Vegetarian And Vegan Diets Lacking When It Comes To These Nutrients

More people are turning to vegetarian and vegan diets each year, and the trend only looks to be gaining more traction. However, as healthy as a plant-based diet is, are there nutrients that are being ignored?
Vegetarian And Vegan Diets Lacking When It Comes To These Nutrients

Vegetarianism and veganism in the US are on the rise. In fact, throughout the world, more and more people are switching to the plant-based diets, and the trend doesn’t show signs of slowing down any time soon. With tons of health benefits of vegetarian and vegan based diets, is easy to see why the latest food trend is becoming so popular.

However, if you’ve only recently started a vegetarian diet or vegan diet that you might be surprised to know that without some proper planning, you may not be getting the proper nutrition your body needs. Here’s what you need to know.

Vegan and Vegetarian Nutritional Deficiencies

So, the question is, what exactly are these nutrients you may be missing out on, and what happens to your body if you don’t get the right amount? Well, here’s a look at some of the most important nutrients you may be missing out on if you adhere to a strict, plant-based diet.

Vitamin B12

Vitamin B12 doesn’t last long in the human body, so it’s a nutrient that is important to get daily. The average recommendation for the average adult is roughly 2.4 mcg (micrograms) per day. Without enough vitamin B12 in your daily diet, you could start to experience symptoms that include shortness of breath, memory loss, and fatigue.


The recommended dose of Zinc for adult males is 11 mg a day and 8 mg a day for the average adult woman. Zinc is a pivotal nutrient in the development of the human body, and if you have a deficiency you could experience a host of different symptoms. A deficiency can lead to impaired immune functions, diarrhea, impotence, lesions on the skin and eyes, and a stunt in growth.


The recommended dose of Iron varies wildly between adult men and women. The average adult man only needs roughly 8 mg of a day, while an adult woman needs to get nearly 18 mg per day, and upwards of 27 mg a day if they’re pregnant.

This is the main building block of hemoglobin, and without it, the body is not able to produce enough red blood cells. Without enough red blood cells, the body can’t move enough oxygen around, resulting in loss of energy, hair loss, bags under the eyes, iron-anemia, and many more problems. It’s especially important that pregnant women get enough iron because without it they may experience developmental problems in their unborn children.


Protein is one of the most important nutrients to the human body and one that is hardest to get through a plant-based diet. It is responsible for the development of muscle and the average adult should try to eat .36 grams of protein per pound of body weight per day.

If the body doesn’t get enough protein then it will start to break down its own muscle and hair to get it.
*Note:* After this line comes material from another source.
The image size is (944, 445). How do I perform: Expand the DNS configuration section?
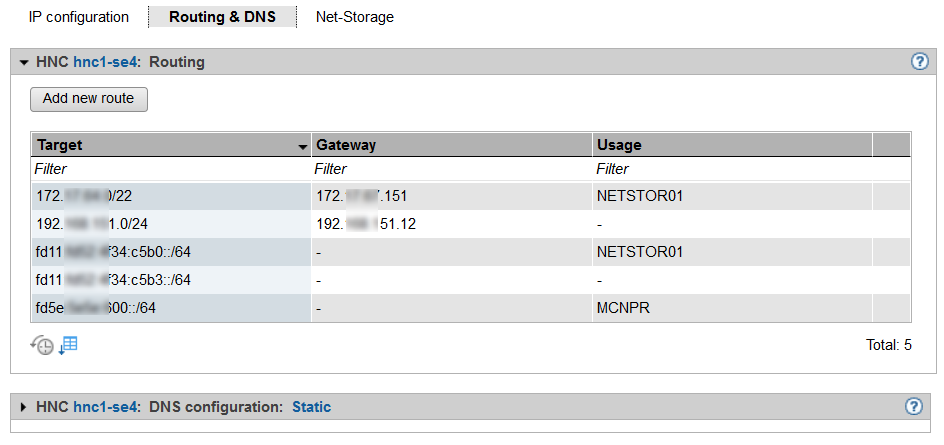tap(24, 407)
That makes a lack of protein a very serious problem, especially for someone on a vegetarian diet or vegan diet who isn’t eating meat, the number one source of protein in the average person’s diet.
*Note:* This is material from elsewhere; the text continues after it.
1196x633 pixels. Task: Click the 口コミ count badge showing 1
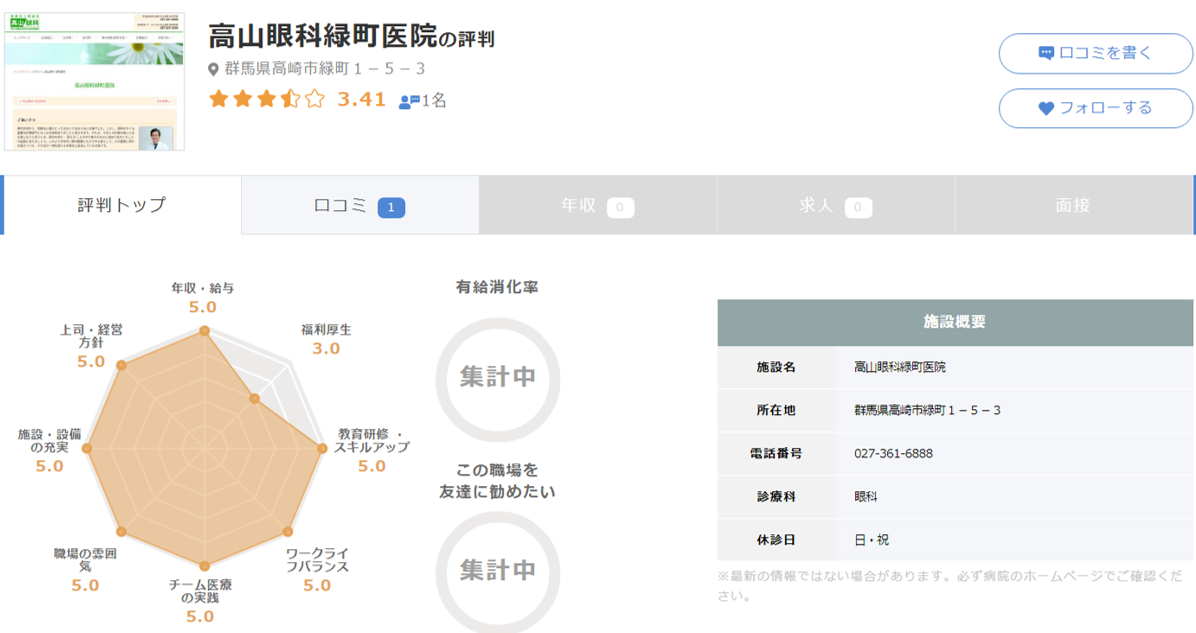391,207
How to Supplement Your Plant-Based Diet Plans

Thankfully, there are plenty of ways to easily get all of the nutrients your body needs with just a little bit of planning. In fact, if done correctly a vegan or vegetarian diet can be just as healthy, if not more so, as ones that make meat and dairy products a regular addition to meals.
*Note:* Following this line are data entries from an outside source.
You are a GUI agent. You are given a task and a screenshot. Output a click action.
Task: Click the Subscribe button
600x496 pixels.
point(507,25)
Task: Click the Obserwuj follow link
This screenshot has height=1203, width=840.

Tons of companies make individual supplements for Vitamin B12, Zinc, and Iron that you can make an addition to your plant-based diet if you’re not getting enough of any single nutrient. However, most once-daily, multi-vitamins also include all of these nutrients that you can use to supplement your nutrient intake. If supplements aren’t exactly your thing, most cereals on the market also artificially add these nutrients. If you make a bran or corn-based cereal to your regular diet, chances are you will get enough of all of these nutrients.

That just leaves protein, which is just as easy to make a part of your diet. While the most popular protein powders generally use whey from animal sources, there are plenty of protein powders on the market that are made from soy.

Nuts, beans, and legumes are also packed with protein. Make these part of every meal as well as something to snack on throughout the day and you will easily get enough of the protein you need every day.